New Hampshire Gov. John Lynch is in the middle of a battle over a bill to change the way juries can assign blame in lawsuits.
Lynch has talked with business groups who are against the change and with trial lawyers who favor it. He said this week he wants to sit down with both sides at the same time before deciding whether to sign the bill that would make the change.
“I am going to bring both of them together and see if they will talk to each other or past each other, if that is the case. I want to see if there is a consensus,” Lynch told members of the Greater Nashua Chamber of Commerce.
The bill would undo a pair of state Supreme Court rulings that changed the way damages are assigned in civil cases. The lawyers who favor the bill say it simply would reinstate the system that was in place for 20 years, but the businesses, towns, doctors and builders who oppose the change say it will leave make them liable for all the damages in a case even if they are only partly at fault. They accuse lawyers of trying to tip the balance of justice to maximize their fees.
“It is not true that they are putting the law back to way it was. It is changing the law to what some lawyers wanted it to be,” said Cordell Johnston, government affairs attorney for the New Hampshire Municipal Association. “Ask anyone who is not a trial lawyer, they’ll say the current standard ought to apply.”
In 2003 and 2006, the court ruled that juries must apportion damage awards based on each defendant’s level of fault and must consider the responsibility of any party involved in the action even that party already had settled its way out of the case.
Trial lawyers insist the rulings have allowed businesses who are sued to reduce their own liability by shifting responsibility to parties not involved in a lawsuit.
“Civil liability was completely changed and caused jurors to consider fault of people who were not before the court,” said Sen.

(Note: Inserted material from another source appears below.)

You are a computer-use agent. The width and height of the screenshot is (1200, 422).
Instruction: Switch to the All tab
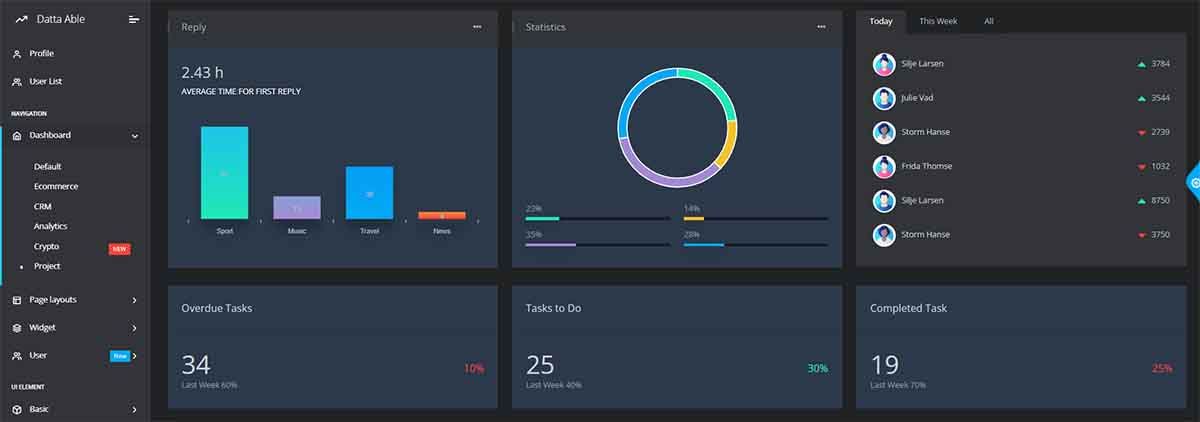click(988, 21)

David Gottesman, D-Nashua, a bill co-sponsor and trial lawyer. They contend this would return the liability standard that existed for 40 years prior to 1986.
On the other side is a group calling itself Keep the Balance, a network of business, municipal, banking, health-care and insurance groups that contend this law could make defendants vulnerable to costly jury awards after more responsible parties have settled their claims. They argue that plaintiffs will target anyone with deep pockets and will try to convince juries that those with the highest levels of insurance coverage were most to blame.
“From our perspective, it will put many of our businesses at risk if they are sued in a multi-party case,” Chamber President Chris Williams told Lynch.